__Text block__
*****

My priority in the first iteration was to be able to get everything up and running for as cheap and fast as possible and learn as much as possible. All bare metal in this iteration are consumer/prosumer grade for this reason.
Bare Metal
- Networking
- Router: Unifi Dream Machine Special Edition (UDM SE)
- Wifi Access points: Unifi U6-LR
- Control Plane
- Intel NUC 11 (32 gb DDR4 RAM)
- Hypervisor: VMWare
- Ubuntu VMs
- Hypervisor: VMWare
- Intel NUC 11 (32 gb DDR4 RAM)
- Data Plane
- Synology DS1621+ (2gb ECC RAM)
A few of these items are no longer easily accessible at the time of writing (the NUC and Synology NAS). This hardware carried me for almost 5 years and ran pretty much everything I needed.
Though the deployment was quick, it was PAINFUL to maintain. So painful in fact that it almost killed my entire passion for home labs. This was for a variety of reasons:
Learnings
I hate VMWare
Administering VMs directly was an a nightmare. At some point I tracked the number of times the VMs failed at some point (disconnecting from network, services dying, VMs crashing) and I was intervening 3/4 times a week.
Every little thing was manual; updating, mounting network drives, etc... This sucked.
This was all while I was starting out my career too so it resulted in a lot of wasted energy. I got fed up with VMWare really quickly
IO limits is a thing
Spinning rust (also known as Hard Disks lol) are physically limited to how many operations they can do per second as each time a random read/write occurs, the disk physically spins to find the location of a block. This is exaserbated when the OS needs to perform this more often if results of operations aren't stored in cache or memory causing an issue called disk thrashing, heavily degrading performance (and the life of your drives)
Building systems on the cloud makes this invisible. You upload to S3 and you defer thinking about IO to S3 engineers. Need for IO for a managed OpenSearch instance? Change a config to increase IO or change your storage type and AWS will migrate it for you.

*****

__Extracted information__
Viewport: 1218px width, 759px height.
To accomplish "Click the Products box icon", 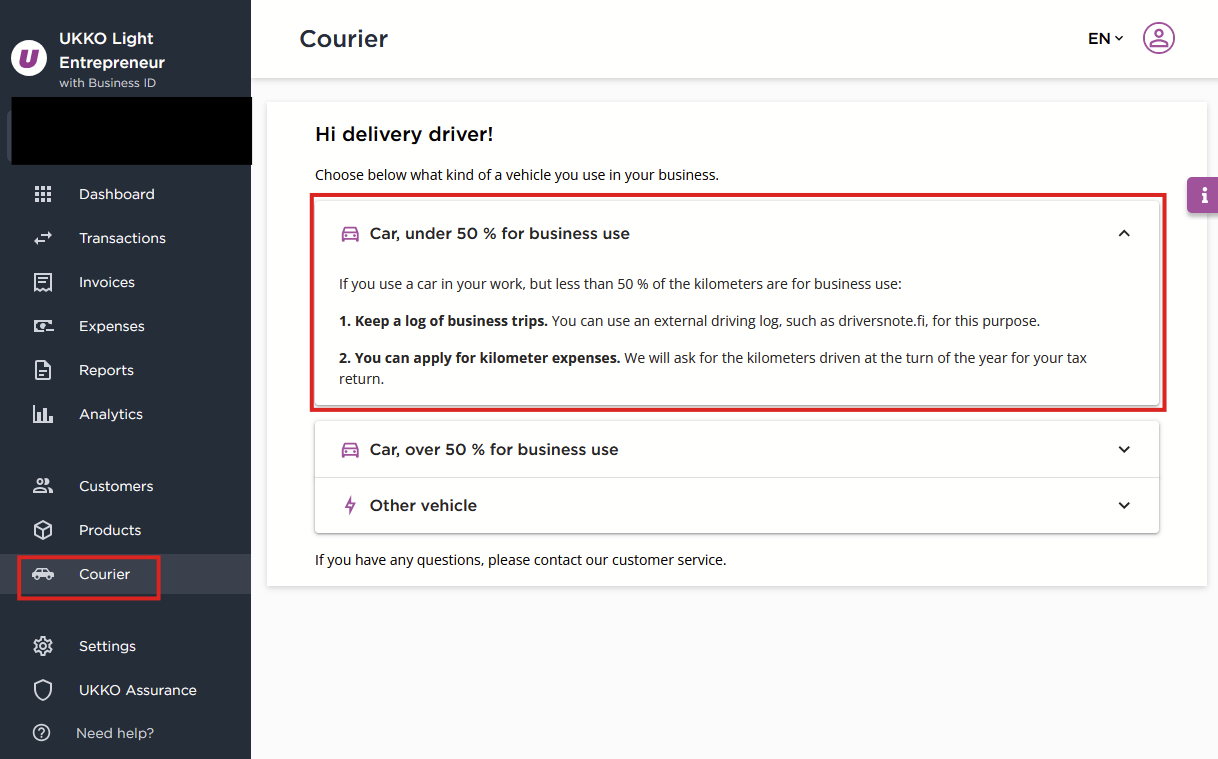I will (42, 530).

*****

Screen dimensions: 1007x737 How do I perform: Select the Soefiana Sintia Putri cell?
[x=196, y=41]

*****

__Exercise instructions__
1. Decide whether each statement agrees with the home lab post, answering yes or no and quoting the words that settle it: (a) The Synology DS1621+ has 2 GB of ECC RAM. (b) The hardware lasted about ten years. (c) Updating and mounting network drives happened automatically.
2. Repeat word for word the part of the home lab post starting at "My priority in" and ending at "everything I needed.".
3. Go on with the home lab post from the point where it stops.
The listing has no connection to the home lab post.

__In response__
1.
(a) Yes: "Synology DS1621+ (2gb ECC RAM)"
(b) No: "This hardware carried me for almost 5 years"
(c) No: "Every little thing was manual; updating, mounting network drives, etc..."

2.
My priority in the first iteration was to be able to get everything up and running for as cheap and fast as possible and learn as much as possible. All bare metal in this iteration are consumer/prosumer grade for this reason.
Bare Metal
- Networking
- Router: Unifi Dream Machine Special Edition (UDM SE)
- Wifi Access points: Unifi U6-LR
- Control Plane
- Intel NUC 11 (32 gb DDR4 RAM)
- Hypervisor: VMWare
- Ubuntu VMs
- Hypervisor: VMWare
- Intel NUC 11 (32 gb DDR4 RAM)
- Data Plane
- Synology DS1621+ (2gb ECC RAM)
A few of these items are no longer easily accessible at the time of writing (the NUC and Synology NAS). This hardware carried me for almost 5 years and ran pretty much everything I needed.

3.
But when you're running your own bare metal, you literally have to plan ahead with the types of workloads you're expecting running. Things like how much ram you need to prevent disk thrashing, how much IO your drives expect to handle, etc...I did not do this and thought 2gb of ECC ram would be enough (surprise! ~ It wasn't).
I only realized this when it started to take 2 minutes to load the Synology WebUI every time as the system was running p75 ~95% capacity of IOPs .
Underestimating operations
I did not automate ANYTHING operations and naively believed that a hypervisor and ubuntu and apt update was enough...
I was the monitoring, the maintenance.
No SLA means low standards means poor service
The implications of failure modes with bare metal are much more significant than one of software. You can always run more software images with extra commands on the same machine, but if that machine goes down, then everything on that goes down.
I never put an expectation of how "online" my services should be (heck I didn't even understand that when I started).
As a result, when my NUC went down, everything was down, even my internet. That is okay if you're the only consumer, but not so much if people depend on your infrastructure...
No 3-2-1
3 copies, 2 onsite, 1 offsite
I had a SINGLE Data Plane node. One bad incident or one wrong command and goodbye all data. I lived like this for almost 7 years..... The fear of losing everything lived in the back of my mind this entire time.
(Pro/Con)sumer is usage but inflexible
Over time I learnt very quickly that prosumer is very constrained on native capabilities. Many features are either not implemented or intentionally unsupported to keep users locked into these ecosystems. Some examples are;
- Synology
- Limiting rsync folder cloning to only Synology branded NAS'
- Workarounds can be done (i.e syncthing), rsync CLI but isn't easy to perform or optimal
- Most consumer hardware will be flagged by the synology system as "incompatible" even if it is perfectly fine to use
- DS1621+ only uses SODIMM memory
- Requires using BTRFS filesystem (ZFS generally not supported)
- Official spare parts are exorbitantly expensive
- Limiting rsync folder cloning to only Synology branded NAS'
- Ubiquiti
- Site to Site VPNs via Wireguard is not supported by Unifi Network Software
- Policy routing was not supported until very recently
- Effectively dead if parts fail
- VMWare
- Just sucked lol
All of these features are supported and accessible on Linux + Open Source Software, but is sacrificed for the usability of the ecosystems.
Deriving priorities for V1
As a result of YEARS of pain, I resolved myself to "fix this shit". The following requirements were created allow me and others to enjoy my home lab.
- SLAs
- 99.9% uptime
- 3-2-1. Kill the anxiety.
- Get off VMWare and onto Proxmox
- No more consumer (prosumer scrutinized)
- Fully automated operations
V1 - Architecture of today
The current iteration running today.
Bare Metal
- UPS: Cyberpower OLS2000ERT2UA 9A, close to the most load that a typical AU circuit can handle (10A)
- Networking
- Router: Unifi Dream Machine Special Edition (UDM SE)
- Switches
- Wifi Access points: Unifi U6-LR
- Hyper-converged Compute (Control + Data Plane)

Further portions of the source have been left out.